Surviving this and fostering intelligent human evolution is the single most important activity any human being can pursue at this time. This activism falls squarely on the shoulders of the few humans left who retain the intelligence, the ethical gravity and the resources to acknowledge the problem and to take steps to solve it. Certainly the population at large has proven itself incapable of managing its own well being, let alone its own survival.

 

It is also the most nebulous and the most difficult of tasks. To that end, I can only postulate some society of individuals dedicated in some or many ways to the survival and the evolution of human beings.

 

To choose to disregard the potential catastrophe is either to accede to the fundamentalist and monotheistic fatalism of the acceptance of their apocalypse. Or, conversely, it is to espouse denial. Those who refuse to read the handwriting on the wall simply choose to remain willfully blind, and they contribute nothing in terms of solutions and remain human obstacles to human well being.

 

Sad to say, but this is probably the state of the majority of homo sapiens. Nothing more notable than a herd of slightly drugged lemmings marching over a cliff. The cosmos at large will hardly notice our demise.

 

 

It is absolutely correct to be suspicious of Carter and especially Clinton. They are employees of free market supra-national forces. Perhaps they believed that they were ameliorating the harm, but in fact they were promoting  the cancer.

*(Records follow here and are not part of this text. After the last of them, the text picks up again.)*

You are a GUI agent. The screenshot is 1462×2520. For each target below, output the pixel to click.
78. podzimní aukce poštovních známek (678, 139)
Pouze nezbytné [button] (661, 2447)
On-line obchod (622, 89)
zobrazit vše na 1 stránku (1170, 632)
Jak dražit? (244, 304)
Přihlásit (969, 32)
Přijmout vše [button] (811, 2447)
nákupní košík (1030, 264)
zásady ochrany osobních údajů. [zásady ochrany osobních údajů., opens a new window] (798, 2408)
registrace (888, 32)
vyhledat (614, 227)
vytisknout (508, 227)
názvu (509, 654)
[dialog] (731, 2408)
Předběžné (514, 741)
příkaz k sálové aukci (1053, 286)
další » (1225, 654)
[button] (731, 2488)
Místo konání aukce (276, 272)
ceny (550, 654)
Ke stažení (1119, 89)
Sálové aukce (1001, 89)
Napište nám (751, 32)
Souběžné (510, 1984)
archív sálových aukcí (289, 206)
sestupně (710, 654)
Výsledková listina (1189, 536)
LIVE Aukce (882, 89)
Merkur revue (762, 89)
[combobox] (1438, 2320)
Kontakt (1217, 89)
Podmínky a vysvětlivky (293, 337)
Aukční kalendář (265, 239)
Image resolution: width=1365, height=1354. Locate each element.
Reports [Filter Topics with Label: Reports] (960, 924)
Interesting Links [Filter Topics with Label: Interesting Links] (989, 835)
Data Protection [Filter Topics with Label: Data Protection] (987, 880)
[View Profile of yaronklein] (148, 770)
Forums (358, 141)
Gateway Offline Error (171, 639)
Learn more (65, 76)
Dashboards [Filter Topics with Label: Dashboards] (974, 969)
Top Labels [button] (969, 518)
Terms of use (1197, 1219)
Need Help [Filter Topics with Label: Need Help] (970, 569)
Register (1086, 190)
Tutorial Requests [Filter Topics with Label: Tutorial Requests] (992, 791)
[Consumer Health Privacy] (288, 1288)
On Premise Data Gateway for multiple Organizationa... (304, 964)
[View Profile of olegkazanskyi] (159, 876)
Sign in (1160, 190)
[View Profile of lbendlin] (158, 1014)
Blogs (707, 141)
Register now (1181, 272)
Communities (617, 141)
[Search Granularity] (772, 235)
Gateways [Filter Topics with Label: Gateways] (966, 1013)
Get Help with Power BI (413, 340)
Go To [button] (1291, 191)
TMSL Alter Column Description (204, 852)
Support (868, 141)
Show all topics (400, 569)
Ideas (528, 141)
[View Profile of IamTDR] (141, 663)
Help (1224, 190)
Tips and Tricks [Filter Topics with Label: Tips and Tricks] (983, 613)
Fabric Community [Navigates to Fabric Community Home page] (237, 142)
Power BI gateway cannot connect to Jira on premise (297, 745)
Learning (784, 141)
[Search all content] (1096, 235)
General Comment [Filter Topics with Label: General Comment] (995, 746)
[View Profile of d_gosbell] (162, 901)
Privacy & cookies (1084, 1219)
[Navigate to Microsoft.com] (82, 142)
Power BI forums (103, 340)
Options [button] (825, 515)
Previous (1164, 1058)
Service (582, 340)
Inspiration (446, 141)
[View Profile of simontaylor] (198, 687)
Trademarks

The best that could be said of them is that they suffered from well-meaning delusions.

 

There is very little that Chomsky has been wrong about, including his early whistle blowing on the dangerous takeover of the media. But he, like all truly serious dissenters and humanists, is denied access to serious media and to public debate. It is heartening to note that there are at least enough people of intelligence and good will to keep his books in print.

 

It is a thing trying to communicate with idiots. There is simply not enough time left in life, and very probably in the life of America, to even attempt to convert the apathetic or the stupid. It just distracts from the effort to pay attention to more critical problems.

 

The frustration level is high, for simply having lost all faith in humans, especially enfranchised American humans, to even lift a finger to help themselves, to help others and to help the generations unborn.